About this exercise
Copy the data that follows, exactly and completely.

Data excerpts:
◇ ◇ ◇ ◇

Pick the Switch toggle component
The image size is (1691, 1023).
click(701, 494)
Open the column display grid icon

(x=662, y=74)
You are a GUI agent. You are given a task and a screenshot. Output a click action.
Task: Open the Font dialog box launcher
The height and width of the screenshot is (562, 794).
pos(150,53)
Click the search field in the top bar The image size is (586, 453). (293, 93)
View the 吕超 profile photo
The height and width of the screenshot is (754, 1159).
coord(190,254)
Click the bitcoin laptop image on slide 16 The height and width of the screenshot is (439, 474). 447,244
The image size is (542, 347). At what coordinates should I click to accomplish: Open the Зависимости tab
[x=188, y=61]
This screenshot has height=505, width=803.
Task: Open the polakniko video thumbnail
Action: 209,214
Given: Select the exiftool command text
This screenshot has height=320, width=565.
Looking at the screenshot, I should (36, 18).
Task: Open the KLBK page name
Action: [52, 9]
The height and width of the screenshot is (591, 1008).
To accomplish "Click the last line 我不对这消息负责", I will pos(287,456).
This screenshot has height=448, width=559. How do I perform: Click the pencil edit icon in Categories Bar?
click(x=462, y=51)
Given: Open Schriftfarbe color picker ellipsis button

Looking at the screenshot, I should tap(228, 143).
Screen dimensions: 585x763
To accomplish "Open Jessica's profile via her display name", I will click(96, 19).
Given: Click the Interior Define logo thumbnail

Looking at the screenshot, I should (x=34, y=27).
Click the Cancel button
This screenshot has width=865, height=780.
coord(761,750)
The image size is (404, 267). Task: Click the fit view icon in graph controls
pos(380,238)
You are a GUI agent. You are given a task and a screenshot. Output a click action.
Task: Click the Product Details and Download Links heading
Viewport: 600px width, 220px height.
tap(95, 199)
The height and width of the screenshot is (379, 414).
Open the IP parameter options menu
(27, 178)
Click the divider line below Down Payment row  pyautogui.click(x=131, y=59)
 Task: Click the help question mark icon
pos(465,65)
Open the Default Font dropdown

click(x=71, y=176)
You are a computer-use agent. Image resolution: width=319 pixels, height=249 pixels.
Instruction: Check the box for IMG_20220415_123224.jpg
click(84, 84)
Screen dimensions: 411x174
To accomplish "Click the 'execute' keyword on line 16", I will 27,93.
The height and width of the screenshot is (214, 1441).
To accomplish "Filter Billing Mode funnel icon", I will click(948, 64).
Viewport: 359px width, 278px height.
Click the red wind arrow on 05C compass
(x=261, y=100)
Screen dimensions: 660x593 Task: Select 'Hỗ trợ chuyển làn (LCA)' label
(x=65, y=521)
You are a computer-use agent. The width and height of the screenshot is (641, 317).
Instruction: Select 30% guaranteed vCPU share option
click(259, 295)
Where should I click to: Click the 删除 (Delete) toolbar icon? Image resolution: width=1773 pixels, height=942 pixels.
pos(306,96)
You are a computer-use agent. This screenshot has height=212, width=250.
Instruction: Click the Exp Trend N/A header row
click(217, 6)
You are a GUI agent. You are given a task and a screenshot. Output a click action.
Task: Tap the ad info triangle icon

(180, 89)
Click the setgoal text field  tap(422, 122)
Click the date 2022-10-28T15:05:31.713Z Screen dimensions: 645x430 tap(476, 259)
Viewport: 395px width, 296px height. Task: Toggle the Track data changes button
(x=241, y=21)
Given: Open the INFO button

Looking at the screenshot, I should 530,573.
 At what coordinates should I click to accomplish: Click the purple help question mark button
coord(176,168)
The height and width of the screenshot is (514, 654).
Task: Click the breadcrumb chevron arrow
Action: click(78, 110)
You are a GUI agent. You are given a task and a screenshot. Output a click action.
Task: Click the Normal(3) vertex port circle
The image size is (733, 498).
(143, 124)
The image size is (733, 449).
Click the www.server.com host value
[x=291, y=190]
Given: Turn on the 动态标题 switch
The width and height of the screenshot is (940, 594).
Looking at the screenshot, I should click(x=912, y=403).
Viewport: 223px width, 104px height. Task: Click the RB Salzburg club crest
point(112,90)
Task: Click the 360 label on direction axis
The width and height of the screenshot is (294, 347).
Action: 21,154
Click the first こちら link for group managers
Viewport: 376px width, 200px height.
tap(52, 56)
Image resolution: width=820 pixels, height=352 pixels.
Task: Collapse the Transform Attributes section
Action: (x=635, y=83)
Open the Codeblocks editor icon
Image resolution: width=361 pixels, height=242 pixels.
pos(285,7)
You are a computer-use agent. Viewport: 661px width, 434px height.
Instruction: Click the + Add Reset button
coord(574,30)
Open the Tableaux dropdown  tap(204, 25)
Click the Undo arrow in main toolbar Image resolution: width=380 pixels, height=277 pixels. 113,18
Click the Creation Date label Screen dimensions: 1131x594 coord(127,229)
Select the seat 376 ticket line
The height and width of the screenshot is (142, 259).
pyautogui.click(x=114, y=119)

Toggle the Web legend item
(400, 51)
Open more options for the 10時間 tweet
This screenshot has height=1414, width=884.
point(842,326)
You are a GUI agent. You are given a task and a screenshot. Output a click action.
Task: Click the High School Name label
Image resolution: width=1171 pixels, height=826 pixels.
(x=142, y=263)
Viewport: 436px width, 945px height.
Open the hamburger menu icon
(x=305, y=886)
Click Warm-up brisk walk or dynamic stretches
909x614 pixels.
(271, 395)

◇ ◇ ◇ ◇

Written answer
Pick the Switch toggle component
The image size is (1691, 1023).
click(701, 494)
Open the column display grid icon

(x=662, y=74)
You are a GUI agent. You are given a task and a screenshot. Output a click action.
Task: Open the Font dialog box launcher
The height and width of the screenshot is (562, 794).
pos(150,53)
Click the search field in the top bar The image size is (586, 453). (293, 93)
View the 吕超 profile photo
The height and width of the screenshot is (754, 1159).
coord(190,254)
Click the bitcoin laptop image on slide 16 The height and width of the screenshot is (439, 474). 447,244
The image size is (542, 347). At what coordinates should I click to accomplish: Open the Зависимости tab
[x=188, y=61]
This screenshot has height=505, width=803.
Task: Open the polakniko video thumbnail
Action: 209,214
Given: Select the exiftool command text
This screenshot has height=320, width=565.
Looking at the screenshot, I should (36, 18).
Task: Open the KLBK page name
Action: [52, 9]
The height and width of the screenshot is (591, 1008).
To accomplish "Click the last line 我不对这消息负责", I will pos(287,456).
This screenshot has height=448, width=559. How do I perform: Click the pencil edit icon in Categories Bar?
click(x=462, y=51)
Given: Open Schriftfarbe color picker ellipsis button

Looking at the screenshot, I should tap(228, 143).
Screen dimensions: 585x763
To accomplish "Open Jessica's profile via her display name", I will click(96, 19).
Given: Click the Interior Define logo thumbnail

Looking at the screenshot, I should (x=34, y=27).
Click the Cancel button
This screenshot has width=865, height=780.
coord(761,750)
The image size is (404, 267). Task: Click the fit view icon in graph controls
pos(380,238)
You are a GUI agent. You are given a task and a screenshot. Output a click action.
Task: Click the Product Details and Download Links heading
Viewport: 600px width, 220px height.
tap(95, 199)
The height and width of the screenshot is (379, 414).
Open the IP parameter options menu
(27, 178)
Click the divider line below Down Payment row  pyautogui.click(x=131, y=59)
 Task: Click the help question mark icon
pos(465,65)
Open the Default Font dropdown

click(x=71, y=176)
You are a computer-use agent. Image resolution: width=319 pixels, height=249 pixels.
Instruction: Check the box for IMG_20220415_123224.jpg
click(84, 84)
Screen dimensions: 411x174
To accomplish "Click the 'execute' keyword on line 16", I will 27,93.
The height and width of the screenshot is (214, 1441).
To accomplish "Filter Billing Mode funnel icon", I will click(948, 64).
Viewport: 359px width, 278px height.
Click the red wind arrow on 05C compass
(x=261, y=100)
Screen dimensions: 660x593 Task: Select 'Hỗ trợ chuyển làn (LCA)' label
(x=65, y=521)
You are a computer-use agent. The width and height of the screenshot is (641, 317).
Instruction: Select 30% guaranteed vCPU share option
click(259, 295)
Where should I click to: Click the 删除 (Delete) toolbar icon? Image resolution: width=1773 pixels, height=942 pixels.
pos(306,96)
You are a computer-use agent. This screenshot has height=212, width=250.
Instruction: Click the Exp Trend N/A header row
click(217, 6)
You are a GUI agent. You are given a task and a screenshot. Output a click action.
Task: Tap the ad info triangle icon

(180, 89)
Click the setgoal text field  tap(422, 122)
Click the date 2022-10-28T15:05:31.713Z Screen dimensions: 645x430 tap(476, 259)
Viewport: 395px width, 296px height. Task: Toggle the Track data changes button
(x=241, y=21)
Given: Open the INFO button

Looking at the screenshot, I should 530,573.
 At what coordinates should I click to accomplish: Click the purple help question mark button
coord(176,168)
The height and width of the screenshot is (514, 654).
Task: Click the breadcrumb chevron arrow
Action: click(78, 110)
You are a GUI agent. You are given a task and a screenshot. Output a click action.
Task: Click the Normal(3) vertex port circle
The image size is (733, 498).
(143, 124)
The image size is (733, 449).
Click the www.server.com host value
[x=291, y=190]
Given: Turn on the 动态标题 switch
The width and height of the screenshot is (940, 594).
Looking at the screenshot, I should click(x=912, y=403).
Viewport: 223px width, 104px height. Task: Click the RB Salzburg club crest
point(112,90)
Task: Click the 360 label on direction axis
The width and height of the screenshot is (294, 347).
Action: 21,154
Click the first こちら link for group managers
Viewport: 376px width, 200px height.
tap(52, 56)
Image resolution: width=820 pixels, height=352 pixels.
Task: Collapse the Transform Attributes section
Action: (x=635, y=83)
Open the Codeblocks editor icon
Image resolution: width=361 pixels, height=242 pixels.
pos(285,7)
You are a computer-use agent. Viewport: 661px width, 434px height.
Instruction: Click the + Add Reset button
coord(574,30)
Open the Tableaux dropdown  tap(204, 25)
Click the Undo arrow in main toolbar Image resolution: width=380 pixels, height=277 pixels. 113,18
Click the Creation Date label Screen dimensions: 1131x594 coord(127,229)
Select the seat 376 ticket line
The height and width of the screenshot is (142, 259).
pyautogui.click(x=114, y=119)

Toggle the Web legend item
(400, 51)
Open more options for the 10時間 tweet
This screenshot has height=1414, width=884.
point(842,326)
You are a GUI agent. You are given a task and a screenshot. Output a click action.
Task: Click the High School Name label
Image resolution: width=1171 pixels, height=826 pixels.
(x=142, y=263)
Viewport: 436px width, 945px height.
Open the hamburger menu icon
(x=305, y=886)
Click Warm-up brisk walk or dynamic stretches
909x614 pixels.
(271, 395)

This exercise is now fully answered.